* _Records provided_:
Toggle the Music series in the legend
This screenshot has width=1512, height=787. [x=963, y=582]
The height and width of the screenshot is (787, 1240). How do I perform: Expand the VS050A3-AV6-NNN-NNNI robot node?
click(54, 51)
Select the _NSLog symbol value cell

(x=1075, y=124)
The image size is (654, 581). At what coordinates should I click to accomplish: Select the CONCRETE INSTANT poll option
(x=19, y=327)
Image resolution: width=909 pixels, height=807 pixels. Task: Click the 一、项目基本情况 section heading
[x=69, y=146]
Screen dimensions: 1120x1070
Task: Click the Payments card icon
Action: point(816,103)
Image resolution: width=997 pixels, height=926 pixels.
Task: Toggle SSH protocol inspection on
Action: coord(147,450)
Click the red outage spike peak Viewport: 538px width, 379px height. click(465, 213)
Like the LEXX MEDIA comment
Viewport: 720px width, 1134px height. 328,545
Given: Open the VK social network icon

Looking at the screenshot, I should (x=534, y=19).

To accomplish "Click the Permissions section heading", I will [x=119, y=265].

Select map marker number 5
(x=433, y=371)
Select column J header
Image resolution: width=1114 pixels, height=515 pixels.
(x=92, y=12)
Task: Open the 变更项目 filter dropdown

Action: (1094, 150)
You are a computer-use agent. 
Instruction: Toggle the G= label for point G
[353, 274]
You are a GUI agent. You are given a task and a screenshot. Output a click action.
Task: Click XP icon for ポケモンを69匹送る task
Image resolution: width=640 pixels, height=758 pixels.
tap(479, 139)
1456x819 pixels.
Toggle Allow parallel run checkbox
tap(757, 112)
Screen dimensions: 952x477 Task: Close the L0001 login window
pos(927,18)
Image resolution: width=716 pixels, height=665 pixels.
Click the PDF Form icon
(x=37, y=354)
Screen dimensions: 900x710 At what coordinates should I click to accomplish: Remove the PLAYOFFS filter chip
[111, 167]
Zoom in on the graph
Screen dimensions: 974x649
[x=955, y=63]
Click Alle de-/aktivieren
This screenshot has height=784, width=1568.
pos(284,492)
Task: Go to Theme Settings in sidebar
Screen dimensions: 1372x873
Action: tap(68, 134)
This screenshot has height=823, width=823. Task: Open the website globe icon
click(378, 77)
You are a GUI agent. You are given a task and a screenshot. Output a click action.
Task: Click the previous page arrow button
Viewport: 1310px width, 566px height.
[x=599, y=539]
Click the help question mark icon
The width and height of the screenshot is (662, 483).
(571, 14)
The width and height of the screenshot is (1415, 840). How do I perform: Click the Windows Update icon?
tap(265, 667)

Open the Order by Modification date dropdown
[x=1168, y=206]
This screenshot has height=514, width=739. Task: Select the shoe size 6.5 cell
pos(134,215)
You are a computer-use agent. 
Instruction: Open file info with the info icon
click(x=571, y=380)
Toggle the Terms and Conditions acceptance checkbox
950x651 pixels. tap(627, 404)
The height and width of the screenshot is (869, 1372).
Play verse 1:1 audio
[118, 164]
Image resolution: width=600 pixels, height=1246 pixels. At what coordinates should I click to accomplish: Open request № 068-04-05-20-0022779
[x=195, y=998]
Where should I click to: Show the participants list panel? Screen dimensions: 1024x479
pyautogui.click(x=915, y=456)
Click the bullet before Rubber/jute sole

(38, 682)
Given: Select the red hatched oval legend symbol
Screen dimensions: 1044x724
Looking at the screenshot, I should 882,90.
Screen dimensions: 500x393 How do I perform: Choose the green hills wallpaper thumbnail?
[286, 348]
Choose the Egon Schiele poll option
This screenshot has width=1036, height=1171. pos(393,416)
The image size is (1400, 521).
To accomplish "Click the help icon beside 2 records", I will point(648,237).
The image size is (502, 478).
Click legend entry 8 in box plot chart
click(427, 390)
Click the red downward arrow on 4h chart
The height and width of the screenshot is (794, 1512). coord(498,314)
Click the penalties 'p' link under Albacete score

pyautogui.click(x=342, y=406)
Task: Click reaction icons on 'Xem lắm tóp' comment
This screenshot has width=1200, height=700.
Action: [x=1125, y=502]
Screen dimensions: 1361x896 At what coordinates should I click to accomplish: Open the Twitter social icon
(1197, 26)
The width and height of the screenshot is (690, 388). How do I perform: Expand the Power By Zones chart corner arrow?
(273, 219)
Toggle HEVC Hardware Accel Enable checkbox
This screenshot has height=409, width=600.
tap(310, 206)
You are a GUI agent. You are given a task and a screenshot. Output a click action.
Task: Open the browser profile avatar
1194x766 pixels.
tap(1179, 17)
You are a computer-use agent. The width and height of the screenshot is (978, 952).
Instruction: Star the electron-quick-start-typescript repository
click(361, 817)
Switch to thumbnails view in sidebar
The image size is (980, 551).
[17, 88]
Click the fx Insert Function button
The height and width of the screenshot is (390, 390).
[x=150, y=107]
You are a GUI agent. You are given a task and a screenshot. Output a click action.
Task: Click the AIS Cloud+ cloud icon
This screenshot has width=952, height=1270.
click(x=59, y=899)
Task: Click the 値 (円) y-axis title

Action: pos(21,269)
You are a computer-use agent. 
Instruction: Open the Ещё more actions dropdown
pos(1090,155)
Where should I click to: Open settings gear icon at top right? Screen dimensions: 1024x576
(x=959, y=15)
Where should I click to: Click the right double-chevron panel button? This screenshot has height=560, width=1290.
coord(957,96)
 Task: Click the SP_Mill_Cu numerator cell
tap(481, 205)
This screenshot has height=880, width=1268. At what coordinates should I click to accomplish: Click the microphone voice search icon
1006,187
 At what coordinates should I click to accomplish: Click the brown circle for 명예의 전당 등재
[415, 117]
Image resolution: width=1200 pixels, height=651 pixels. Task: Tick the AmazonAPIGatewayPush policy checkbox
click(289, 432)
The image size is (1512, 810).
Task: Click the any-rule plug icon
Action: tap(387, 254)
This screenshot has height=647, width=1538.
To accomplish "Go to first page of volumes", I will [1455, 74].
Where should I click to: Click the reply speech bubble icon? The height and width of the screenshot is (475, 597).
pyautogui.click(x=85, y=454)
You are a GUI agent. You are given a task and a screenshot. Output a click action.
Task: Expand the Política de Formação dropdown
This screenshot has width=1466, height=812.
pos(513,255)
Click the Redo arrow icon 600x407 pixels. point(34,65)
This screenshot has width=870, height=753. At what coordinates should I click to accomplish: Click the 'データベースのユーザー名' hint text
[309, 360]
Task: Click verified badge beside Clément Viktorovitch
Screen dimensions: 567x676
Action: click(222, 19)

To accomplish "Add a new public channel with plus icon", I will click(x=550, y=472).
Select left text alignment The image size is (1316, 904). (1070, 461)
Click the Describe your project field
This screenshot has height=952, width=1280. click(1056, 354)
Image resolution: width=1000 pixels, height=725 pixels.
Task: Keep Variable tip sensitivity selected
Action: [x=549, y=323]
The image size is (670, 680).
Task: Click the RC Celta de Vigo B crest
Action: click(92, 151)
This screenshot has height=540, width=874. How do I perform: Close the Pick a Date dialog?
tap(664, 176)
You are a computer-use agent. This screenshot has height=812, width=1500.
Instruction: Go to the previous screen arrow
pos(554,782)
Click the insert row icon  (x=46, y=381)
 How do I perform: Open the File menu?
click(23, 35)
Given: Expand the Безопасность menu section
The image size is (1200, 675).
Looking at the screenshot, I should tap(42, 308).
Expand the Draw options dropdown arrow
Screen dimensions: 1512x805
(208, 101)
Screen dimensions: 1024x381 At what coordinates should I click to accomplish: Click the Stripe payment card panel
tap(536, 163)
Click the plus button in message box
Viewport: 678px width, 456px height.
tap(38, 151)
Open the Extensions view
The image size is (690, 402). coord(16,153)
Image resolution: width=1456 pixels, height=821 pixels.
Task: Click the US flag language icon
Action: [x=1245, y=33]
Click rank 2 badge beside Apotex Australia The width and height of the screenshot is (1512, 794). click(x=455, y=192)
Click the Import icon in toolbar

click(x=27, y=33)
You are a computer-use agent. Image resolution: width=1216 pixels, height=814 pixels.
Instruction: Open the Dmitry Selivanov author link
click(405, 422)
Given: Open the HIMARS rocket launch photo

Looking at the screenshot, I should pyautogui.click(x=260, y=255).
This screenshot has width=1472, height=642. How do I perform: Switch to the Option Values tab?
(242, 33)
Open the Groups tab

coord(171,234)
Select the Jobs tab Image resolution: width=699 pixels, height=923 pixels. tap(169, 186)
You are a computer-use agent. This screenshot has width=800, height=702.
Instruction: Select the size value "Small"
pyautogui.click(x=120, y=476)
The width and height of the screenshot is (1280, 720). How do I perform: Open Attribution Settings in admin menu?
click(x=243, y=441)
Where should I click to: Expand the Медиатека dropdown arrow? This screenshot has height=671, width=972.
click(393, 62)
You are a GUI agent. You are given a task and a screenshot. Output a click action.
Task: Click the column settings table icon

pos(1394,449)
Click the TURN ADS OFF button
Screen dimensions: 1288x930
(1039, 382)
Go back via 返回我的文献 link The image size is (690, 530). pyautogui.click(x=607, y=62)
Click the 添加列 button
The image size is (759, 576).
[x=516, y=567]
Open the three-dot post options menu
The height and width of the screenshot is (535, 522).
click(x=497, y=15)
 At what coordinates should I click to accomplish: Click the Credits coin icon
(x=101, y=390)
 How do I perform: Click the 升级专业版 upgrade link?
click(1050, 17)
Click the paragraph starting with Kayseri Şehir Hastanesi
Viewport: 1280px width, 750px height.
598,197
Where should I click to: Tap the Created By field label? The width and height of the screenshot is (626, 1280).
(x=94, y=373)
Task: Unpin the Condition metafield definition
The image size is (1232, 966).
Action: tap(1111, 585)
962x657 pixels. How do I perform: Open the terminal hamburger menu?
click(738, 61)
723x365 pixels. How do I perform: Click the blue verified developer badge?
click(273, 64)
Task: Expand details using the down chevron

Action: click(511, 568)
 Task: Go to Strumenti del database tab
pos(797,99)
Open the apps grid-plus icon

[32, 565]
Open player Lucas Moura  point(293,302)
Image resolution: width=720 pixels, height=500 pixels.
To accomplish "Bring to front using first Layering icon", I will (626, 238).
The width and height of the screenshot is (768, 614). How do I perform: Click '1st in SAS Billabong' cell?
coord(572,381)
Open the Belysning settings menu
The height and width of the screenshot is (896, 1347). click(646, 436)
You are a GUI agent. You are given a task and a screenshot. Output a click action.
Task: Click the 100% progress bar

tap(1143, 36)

* _Instructions for the task_: Starting at the first line of the listing and stopping after the line that contains "(x=19, y=327)", recast those lines as a numbered list and drop any blank lines.

* _Reply_:
1. Toggle the Music series in the legend
2. This screenshot has width=1512, height=787. [x=963, y=582]
3. The height and width of the screenshot is (787, 1240). How do I perform: Expand the VS050A3-AV6-NNN-NNNI robot node?
4. click(54, 51)
5. Select the _NSLog symbol value cell
6. (x=1075, y=124)
7. The image size is (654, 581). At what coordinates should I click to accomplish: Select the CONCRETE INSTANT poll option
8. (x=19, y=327)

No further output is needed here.